CHX irrigation has been used in previous studies and was shown to have good antibacterial properties. CHX in an in vivo study when used with a minimum inhibitory concentration of 250 μg/ml showed inhibition of 25 bacterial strains from sub gingival samples.[24] However, few studies have shown that the substantivity of CHX in human root dentin is relatively low and decreases with time.[25]

The results of our study show a significant improvement in all the clinical and microbiological parameters in both test and control groups. This can be explained by the fact that thorough good quality SRP has a greater impact on the clinical and microbiological findings irrespective of the adjunctive treatment procedures. The evaluation of the bleeding on probing, and redness showed that there was no significant difference between CHX and CU groups at 1 month interval, and the results were better than the positive control group. This reduction in the bleeding on probing and redness can be attributed to the anti-inflammatory property of CU via (a) reducing the inflammatory edema and vascular engorgement in the connective tissue,[26] (b) reduction in vascularization by fibrosis of the connective tissue.[26] However, by the end of study period there was a slight increase in the number of sites with bleeding on probing in the CU group, though not statistically significant. This shows that the concentration of CU used is not sustained and thus does not have long-term effects.

The mean plaque index scores did not show any significant difference between the CHX and CU groups at any time interval. The CHX group showed similar results in plaque index scores as that of studies done by Vinholis et al.,[27] and Paolantonio et al.[28]

The inter group comparison of PPD scores between the test groups showed better result with CU group (3.0 mm reduction) at 1 month interval. However, by the end of study period all the 3 groups showed no significant differences, with as lightly greater reduction in pocket depth in the CHX group.

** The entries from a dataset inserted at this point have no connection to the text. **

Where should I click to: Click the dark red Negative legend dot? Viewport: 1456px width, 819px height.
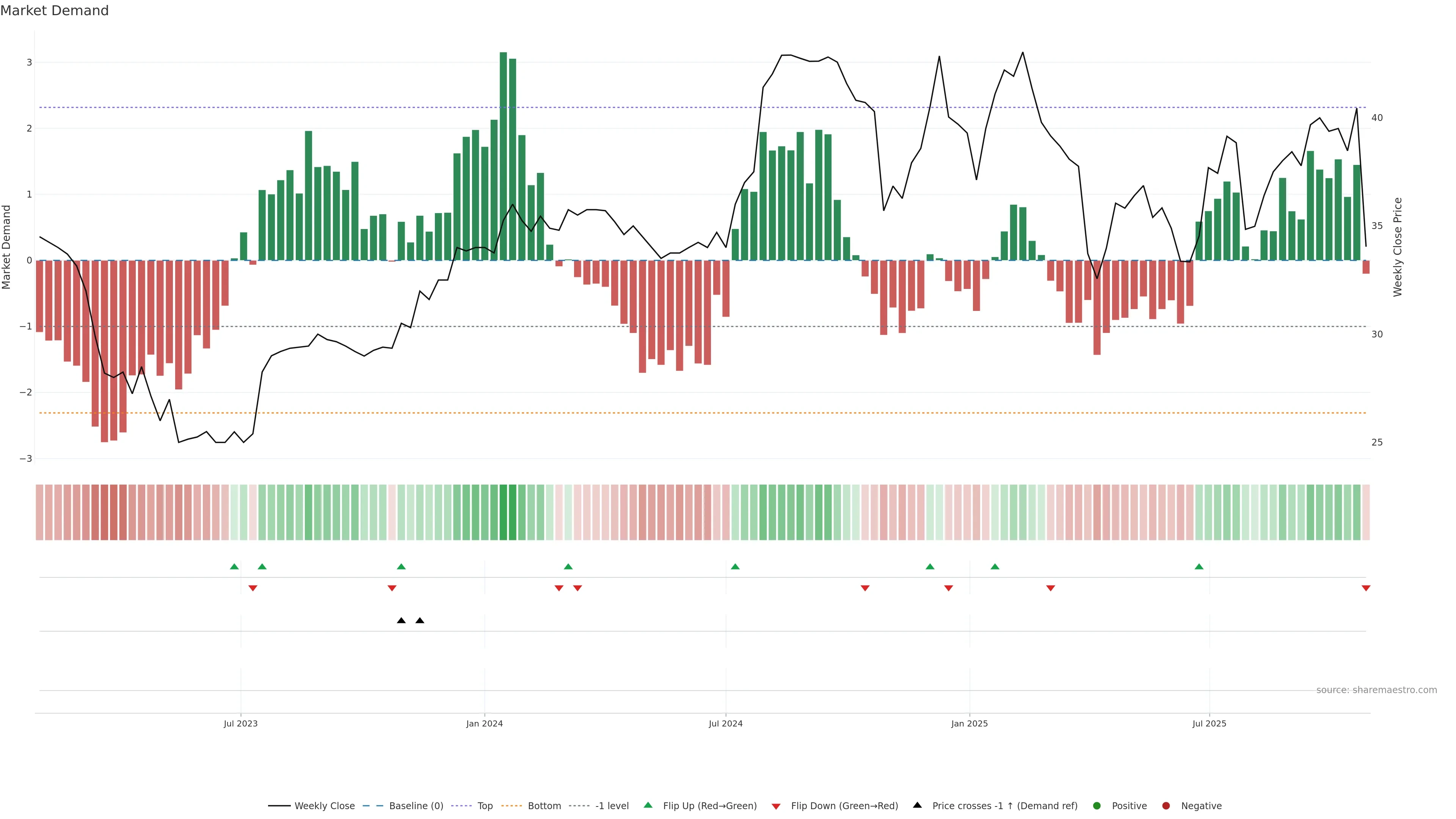coord(1166,805)
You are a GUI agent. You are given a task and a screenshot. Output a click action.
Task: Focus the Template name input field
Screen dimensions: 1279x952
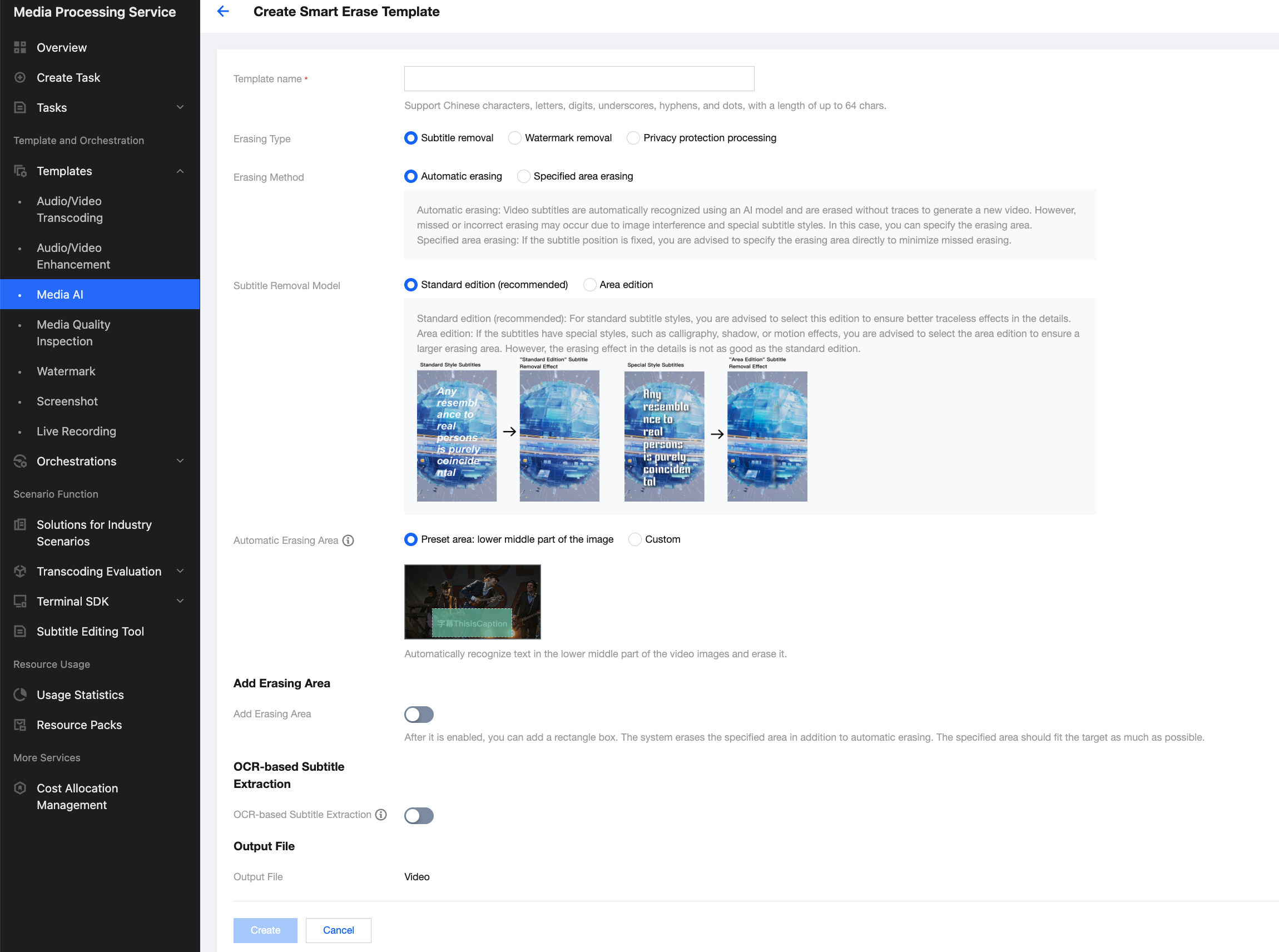(579, 79)
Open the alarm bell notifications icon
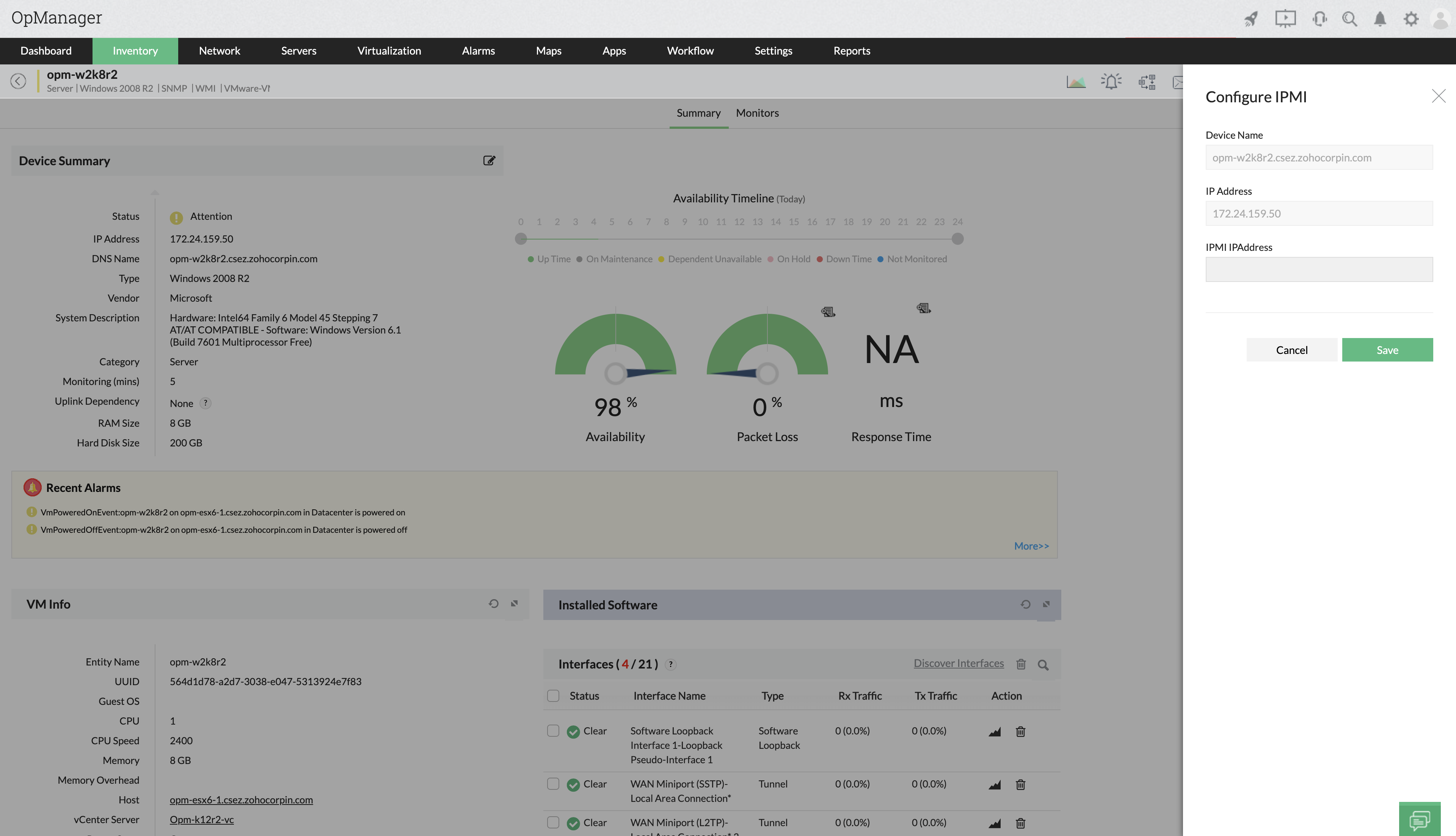Image resolution: width=1456 pixels, height=836 pixels. pyautogui.click(x=1380, y=19)
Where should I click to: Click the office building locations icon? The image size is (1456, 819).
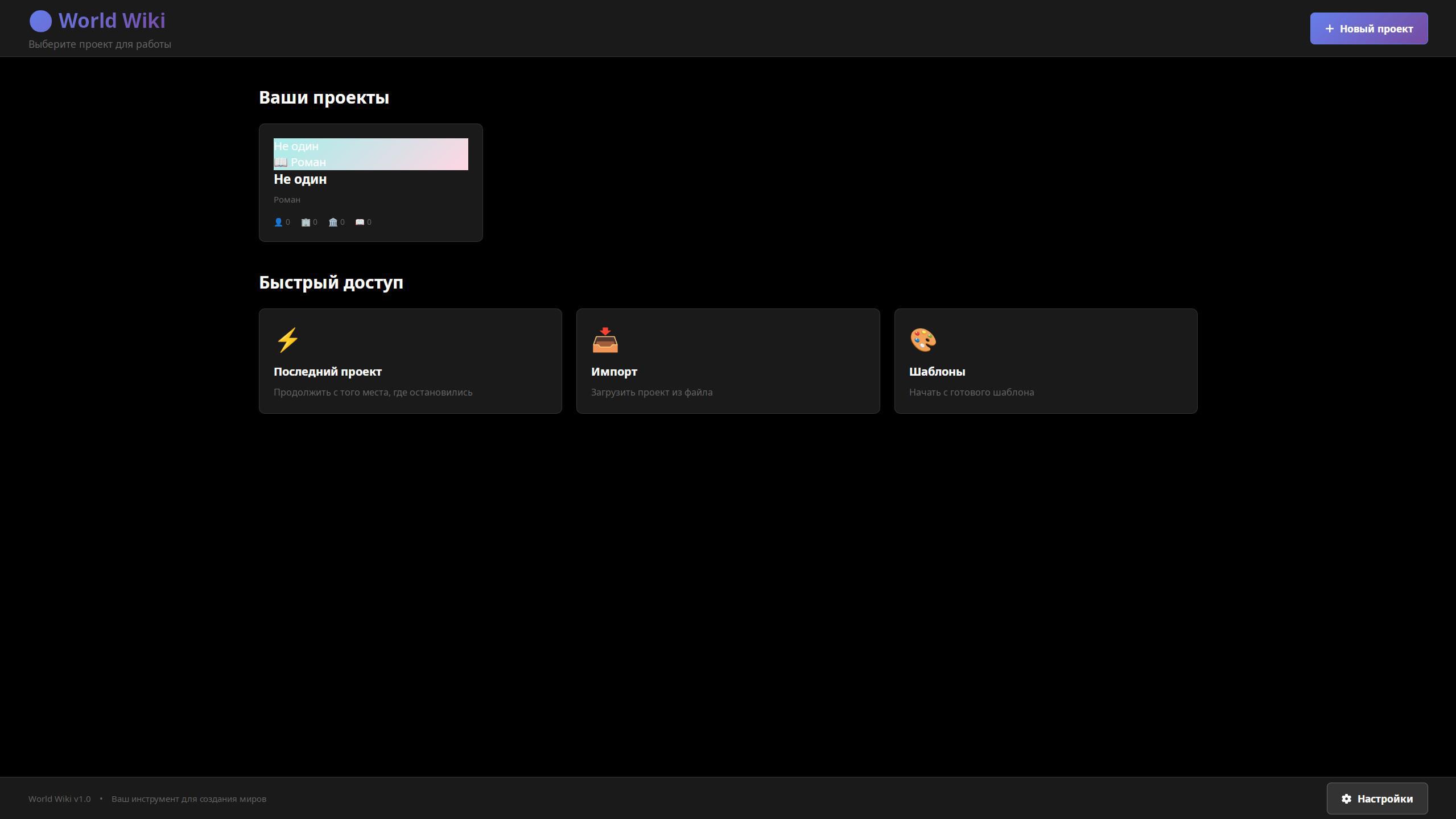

These results are in accordance with the study done by Nandini et al.[21] Mizrak et al.[29] Soskolne et al.[30] Lander et al.[31] Faveri et al.[32] The increase in the pocket depth scores in CU group from 1 months to 6 months interval might be due to its reduced substantivity on the root surface over a period of time.

The result of the microbiological study shows that, the CU group has a better reduction in the number of BANA positive sites at both 1 month interval and by the end of study period. However, this difference is not statistically significant. These results can be attributed to the anti-inflammatory and antioxidant properties of CU. This proves that though there is no statistically significant difference when compared with CHX group, CU shows good potential as a sub gingival irrigant. CHX showed similar percentage of BANA positive sites as that of studies by Vinholis et al.[27]

In consideration of all the clinical and microbiological parameters CU irrigation group showed good results at the first recall visit i.e.,1 month interval. However, the results are not stable by the end of study period. Thus, to obtain better long standing results a long-term regime (routine irrigation) or a change in the concentration of the drug can add to the benefits of the drug. As CU acts by suppression of NF-κβ activation which helps in decreasing the antibiotic resistance,[33] it can be undoubtedly used as a routine professional or home care regime, which improves its antibacterial properties and thus shows better results.

Conclusion

The results of this study show a mild to moderate beneficiary effect of CU irrigation when used as an adjunct to SRP. Though CU and CHX have equivalent efficacy as sub-gingival irrigants, in consideration of the fewer side effects and better patient acceptance CU can be used as effective alternative for CHX irrigation. However, further studies may be required using varied concentrations of the drug to improve the substantivity of the drug and also to prevent early recolonization of periodontal pathogens.